Fêter Pourim
LA FÊTE DE POURIM
Le rituel et les pratiques sécularisées
Mardochée mit par écrit ces événements et expédia des lettres à tous les juifs, proches ou éloignés, dans toutes les provinces du roi Assuérus, leur enjoignant de s’engager à observer, année par année, le quatorzième jour du mois d’Adar et le quinzième jour, c’est-à-dire les jours où les juifs avaient obtenu rémission de leurs ennemis, et le mois où leur tristesse s’était changée en joie et leur deuil en fête à en faire des jours de festin et de réjouissances et une occasion d’envoyer des présents l’un à l’autre et des dons aux pauvres. Esther 9, 20-22 (Traduction du rabbinat).
Le Talmud précise le rituel de la fête, qui s’articule en quatre parties :
– Le « jeûne d’Esther » le jour précédant la fête (le 13 Adar),
LA FÊTE DE POURIM (suite)
– La lecture publique de la Meguilla la veille au soir puis dans la journée du 14 Adar,
– L’envoi de cadeaux de nourriture et de dons aux pauvres, le jour de la fête,
– Et finalement un festin au cours duquel il est permis aux hommes adultes de s’enivrer au point de ne pas faire la différence entre maudit soit Haman et béni soit Mardochée.
À la synagogue, lors de la lecture de la Meguilla, le rythme et la mélodie changent selon que sont narrés des événements tristes ou joyeux. Les fidèles tapent du pied, les enfants agitent des crécelles chaque fois que le nom d’Haman est prononcé.
De nos jours, la plupart des communautés religieuses et des associations laïques organisent des fêtes, des concerts, des goûters d’enfants ou des bals costumés.
Le monde à l’envers
L’une des caractéristiques de Pourim est le renversement des valeurs et des fonctions : la licence verbale et la grossièreté sont tolérées, le moins sage est rabbin pour un jour, le riche est pauvre et le pauvre, riche. Cette liberté apparaît souvent dans les Pourim shpiln (די פּורים שפּילן), introduisant grotesque, parodie et satire.
Les nourritures de Pourim
Originaires de l’Europe orientale, les homentashn, די המן טאַשן, (poches d’Haman), petits gâteaux triangulaires fourrés au pavot ou à la confiture, sont les pâtisseries typiques de la fête. Les graines de pavot représentent le « menu végétarien » de la reine Esther qui n’aurait mangé que des graines afin de dissimuler sa judéité sans enfreindre les règles alimentaires. On mange aussi des kreplekh (די קרעפּלעך), pâtes fourrées au fromage ou à la viande « battue » c’est-à-dire hachée – car Haman fut battu.
Sur la table du festin, on sert parfois une grande brioche tressée, la khale (די חלה), qui symbolise la corde avec laquelle Haman fut pendu.
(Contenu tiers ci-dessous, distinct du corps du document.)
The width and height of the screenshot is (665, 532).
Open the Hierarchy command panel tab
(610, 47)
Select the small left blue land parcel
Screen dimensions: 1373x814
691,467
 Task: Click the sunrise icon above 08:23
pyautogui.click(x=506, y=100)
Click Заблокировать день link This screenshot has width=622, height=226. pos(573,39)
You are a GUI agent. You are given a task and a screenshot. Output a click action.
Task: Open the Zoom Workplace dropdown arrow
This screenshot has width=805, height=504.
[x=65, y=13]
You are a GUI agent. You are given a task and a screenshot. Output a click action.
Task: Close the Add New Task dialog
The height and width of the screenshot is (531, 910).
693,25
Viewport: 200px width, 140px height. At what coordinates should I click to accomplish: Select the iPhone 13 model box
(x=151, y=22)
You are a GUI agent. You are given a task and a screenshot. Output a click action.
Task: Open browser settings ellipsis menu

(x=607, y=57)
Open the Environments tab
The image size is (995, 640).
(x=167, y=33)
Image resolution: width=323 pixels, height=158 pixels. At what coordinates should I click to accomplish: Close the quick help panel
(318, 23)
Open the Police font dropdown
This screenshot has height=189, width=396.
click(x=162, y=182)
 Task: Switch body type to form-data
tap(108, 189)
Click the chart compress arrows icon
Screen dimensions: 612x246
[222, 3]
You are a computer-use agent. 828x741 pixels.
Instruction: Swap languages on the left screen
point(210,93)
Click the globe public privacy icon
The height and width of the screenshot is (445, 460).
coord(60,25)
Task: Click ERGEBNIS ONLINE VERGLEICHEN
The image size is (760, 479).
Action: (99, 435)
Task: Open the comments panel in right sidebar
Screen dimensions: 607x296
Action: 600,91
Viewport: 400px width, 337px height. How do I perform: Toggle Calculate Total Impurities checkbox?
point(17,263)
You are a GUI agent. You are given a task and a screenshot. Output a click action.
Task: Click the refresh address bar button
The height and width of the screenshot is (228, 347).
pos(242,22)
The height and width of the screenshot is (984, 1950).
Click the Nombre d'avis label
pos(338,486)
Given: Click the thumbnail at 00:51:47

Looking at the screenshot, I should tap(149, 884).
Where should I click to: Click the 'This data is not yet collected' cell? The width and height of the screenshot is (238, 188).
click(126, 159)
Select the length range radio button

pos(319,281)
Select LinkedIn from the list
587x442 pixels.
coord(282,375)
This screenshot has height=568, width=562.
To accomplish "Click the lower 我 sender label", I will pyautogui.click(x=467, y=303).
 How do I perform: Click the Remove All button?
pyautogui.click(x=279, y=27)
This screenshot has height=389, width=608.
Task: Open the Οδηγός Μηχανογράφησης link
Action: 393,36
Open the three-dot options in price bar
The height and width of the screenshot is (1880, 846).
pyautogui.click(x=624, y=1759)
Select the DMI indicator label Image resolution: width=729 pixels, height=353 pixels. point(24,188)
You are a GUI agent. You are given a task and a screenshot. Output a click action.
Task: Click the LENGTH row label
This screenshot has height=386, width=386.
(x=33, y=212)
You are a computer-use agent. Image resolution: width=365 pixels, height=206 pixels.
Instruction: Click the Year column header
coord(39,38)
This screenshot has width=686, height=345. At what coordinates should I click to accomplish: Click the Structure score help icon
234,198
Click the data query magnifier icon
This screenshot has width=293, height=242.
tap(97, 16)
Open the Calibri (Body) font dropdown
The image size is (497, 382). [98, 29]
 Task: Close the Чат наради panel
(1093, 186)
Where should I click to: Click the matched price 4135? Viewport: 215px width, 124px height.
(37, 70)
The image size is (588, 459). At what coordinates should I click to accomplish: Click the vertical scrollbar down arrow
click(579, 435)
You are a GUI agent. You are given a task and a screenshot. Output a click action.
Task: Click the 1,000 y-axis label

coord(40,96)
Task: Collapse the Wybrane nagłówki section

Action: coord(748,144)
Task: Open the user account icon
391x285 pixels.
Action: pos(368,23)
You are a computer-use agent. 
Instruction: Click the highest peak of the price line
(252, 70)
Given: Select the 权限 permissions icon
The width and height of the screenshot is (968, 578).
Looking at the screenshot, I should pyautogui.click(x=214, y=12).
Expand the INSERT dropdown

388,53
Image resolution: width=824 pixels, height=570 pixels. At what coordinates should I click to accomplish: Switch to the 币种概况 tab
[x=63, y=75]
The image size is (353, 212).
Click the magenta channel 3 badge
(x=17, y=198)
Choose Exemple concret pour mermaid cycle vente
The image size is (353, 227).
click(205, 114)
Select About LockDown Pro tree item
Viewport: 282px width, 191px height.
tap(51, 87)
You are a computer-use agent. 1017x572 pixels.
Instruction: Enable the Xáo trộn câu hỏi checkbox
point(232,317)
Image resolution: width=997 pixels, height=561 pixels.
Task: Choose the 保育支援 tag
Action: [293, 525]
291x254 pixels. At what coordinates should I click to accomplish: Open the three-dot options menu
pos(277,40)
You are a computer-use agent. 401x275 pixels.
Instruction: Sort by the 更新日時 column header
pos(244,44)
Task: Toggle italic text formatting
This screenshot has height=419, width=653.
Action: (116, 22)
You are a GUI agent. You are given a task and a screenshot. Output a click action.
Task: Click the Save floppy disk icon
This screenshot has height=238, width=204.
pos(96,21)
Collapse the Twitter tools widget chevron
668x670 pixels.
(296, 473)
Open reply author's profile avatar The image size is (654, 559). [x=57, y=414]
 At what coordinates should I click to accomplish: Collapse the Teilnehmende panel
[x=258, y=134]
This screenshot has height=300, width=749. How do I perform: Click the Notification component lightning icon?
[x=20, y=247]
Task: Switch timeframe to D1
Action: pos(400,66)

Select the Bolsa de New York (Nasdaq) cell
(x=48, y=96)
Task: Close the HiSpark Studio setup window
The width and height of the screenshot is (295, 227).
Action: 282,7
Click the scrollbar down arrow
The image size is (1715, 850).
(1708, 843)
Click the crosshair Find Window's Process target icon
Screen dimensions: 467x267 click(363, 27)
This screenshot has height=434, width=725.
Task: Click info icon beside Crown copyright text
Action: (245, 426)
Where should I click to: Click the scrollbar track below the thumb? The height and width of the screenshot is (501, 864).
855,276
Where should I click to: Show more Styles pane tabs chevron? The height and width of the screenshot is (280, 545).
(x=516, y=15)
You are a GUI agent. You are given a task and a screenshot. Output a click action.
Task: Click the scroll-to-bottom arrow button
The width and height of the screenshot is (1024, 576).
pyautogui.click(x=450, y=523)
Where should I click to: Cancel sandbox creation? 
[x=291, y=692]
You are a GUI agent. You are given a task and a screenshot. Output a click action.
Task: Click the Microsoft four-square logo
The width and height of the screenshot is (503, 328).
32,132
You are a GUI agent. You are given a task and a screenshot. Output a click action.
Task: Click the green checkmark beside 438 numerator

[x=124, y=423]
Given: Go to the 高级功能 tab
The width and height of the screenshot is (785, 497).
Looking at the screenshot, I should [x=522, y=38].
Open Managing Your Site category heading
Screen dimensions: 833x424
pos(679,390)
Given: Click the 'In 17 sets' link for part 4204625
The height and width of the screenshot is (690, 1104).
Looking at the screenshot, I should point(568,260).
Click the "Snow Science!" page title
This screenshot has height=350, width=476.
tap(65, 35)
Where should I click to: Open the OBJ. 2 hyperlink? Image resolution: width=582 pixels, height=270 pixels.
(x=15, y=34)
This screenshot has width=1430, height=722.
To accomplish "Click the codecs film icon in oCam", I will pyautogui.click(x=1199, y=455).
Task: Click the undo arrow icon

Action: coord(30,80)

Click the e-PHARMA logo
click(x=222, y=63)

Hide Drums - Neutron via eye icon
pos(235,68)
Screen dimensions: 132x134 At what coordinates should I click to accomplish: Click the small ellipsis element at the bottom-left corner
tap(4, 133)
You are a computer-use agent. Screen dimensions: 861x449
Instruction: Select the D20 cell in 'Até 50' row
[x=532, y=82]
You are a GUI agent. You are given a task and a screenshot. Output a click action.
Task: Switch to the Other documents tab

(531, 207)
Au Maroc, chaque convive reçoit un boyo, petit pain tressé et farci d’un œuf dur apparent qui représenterait les yeux crevés d’Haman.
On mange aussi toutes sortes de gâteaux, notamment, chez les Juifs séfarades, les travados, pâte levée farcie aux amandes et au miel, cuite au four puis plongée dans un sirop, ou les fazuelos, roulés dans la friture.
Fêter Pourim avant, pendant et après la guerre
Résister et célébrer coûte que coûte
Pourim a été célébré dans les temps les plus difficiles de l’histoire des Juifs.
Au XVe siècle, pendant l’Inquisition espagnole, les marranes continuent à pratiquer le judaïsme clandestinement, alors qu’ils ont été obligés de se convertir au christianisme.
À leurs yeux, Esther est une figure importante puisqu’elle aussi a été obligée de pratiquer en secret. Pour l’honorer sans se trahir, ils l’appellent Sainte Esther ! Imitant Esther, ils célèbrent Pourim essentiellement par le jeûne de trois jours, le plus discret des rites.
« Esther dit pour répondre à Mardochée : Va rassembler tous les juifs se trouvant à Suse, et jeûnez pour moi. Ne mangez ni ne buvez pendant trois jours, nuit et jour. De même moi, ainsi que mes jeunes filles, je jeûnerai, et j’irai ainsi vers le roi en dépit de l’édit, et si je dois mourir, je mourrai. » Esther, 4,15-16
Pendant la deuxième guerre mondiale, les Juifs continuent coûte que coûte à célébrer Pourim, même dans les camps. Au sortir de la guerre, la fête transmet son message originel à travers les survivants, en particulier les enfants, porteurs de l’espoir d’une renaissance de la culture juive foudroyée durant la guerre.